= Pirathon =

Pirathon was an ancient town mentioned in the Hebrew Bible. Its exact whereabouts are not known. The Hebrew name agrees closely with that of modern Fara'ata (Israelite grid 165177), seven miles WSW of Shechem, leading to common identification of the two, though Conder and Kitchener claim that the earliest reference to the name "Fera'ata" dates to the 14th century. They also state that the Samaritan Chronicle (dated by them to the 12th century) refers to the town as Ophrah, though the Chronicle (ch. 41) identifies Fer'ata as west of Shechem. Its tribal affiliation with Ephraim in Judges 12:15 has been questioned on the grounds that Fara'ata lies north of the main course of Wadi Qana, which formed the southern border of Manasseh. However, the Wadi Qana this far east has divided in to numerous tributaries.
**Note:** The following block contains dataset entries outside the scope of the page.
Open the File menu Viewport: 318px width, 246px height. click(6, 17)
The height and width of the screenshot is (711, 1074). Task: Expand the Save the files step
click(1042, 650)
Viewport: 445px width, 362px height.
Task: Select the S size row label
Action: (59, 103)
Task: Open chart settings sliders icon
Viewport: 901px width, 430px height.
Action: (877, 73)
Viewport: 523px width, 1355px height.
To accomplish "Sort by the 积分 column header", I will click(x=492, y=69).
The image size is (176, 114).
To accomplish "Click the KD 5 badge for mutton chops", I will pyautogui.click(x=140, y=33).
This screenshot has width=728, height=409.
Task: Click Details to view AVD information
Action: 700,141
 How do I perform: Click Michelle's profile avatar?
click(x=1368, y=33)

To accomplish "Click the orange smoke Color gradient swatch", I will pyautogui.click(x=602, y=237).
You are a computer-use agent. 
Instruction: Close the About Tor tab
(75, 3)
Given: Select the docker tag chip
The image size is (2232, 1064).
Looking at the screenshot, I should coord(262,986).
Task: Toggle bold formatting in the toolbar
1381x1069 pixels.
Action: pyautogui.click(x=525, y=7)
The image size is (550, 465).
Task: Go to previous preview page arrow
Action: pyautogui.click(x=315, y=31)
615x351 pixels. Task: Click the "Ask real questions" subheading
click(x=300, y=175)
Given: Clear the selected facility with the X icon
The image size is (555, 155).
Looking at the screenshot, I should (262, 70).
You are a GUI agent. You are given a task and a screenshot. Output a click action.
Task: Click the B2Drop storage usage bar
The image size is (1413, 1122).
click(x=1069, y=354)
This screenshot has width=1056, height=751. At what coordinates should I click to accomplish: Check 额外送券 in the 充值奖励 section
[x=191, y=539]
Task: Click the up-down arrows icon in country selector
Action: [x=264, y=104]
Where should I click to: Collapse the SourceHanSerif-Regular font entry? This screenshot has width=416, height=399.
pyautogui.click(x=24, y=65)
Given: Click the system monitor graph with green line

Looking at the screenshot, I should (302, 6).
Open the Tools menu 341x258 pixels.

The village sits on a prominent hill, and the valley to its north and west drains into the Wadi Qana, so it might well have been reckoned to Ephraim.

Brenton translates as Pharathon (Φαραθών) in his version of the Septuagint.

The town is notable as the home of Hillel, father of Abdon, one of the judges of early Israel, and because Benaiah, one of King David's captains (or "mighty ones"), originated there.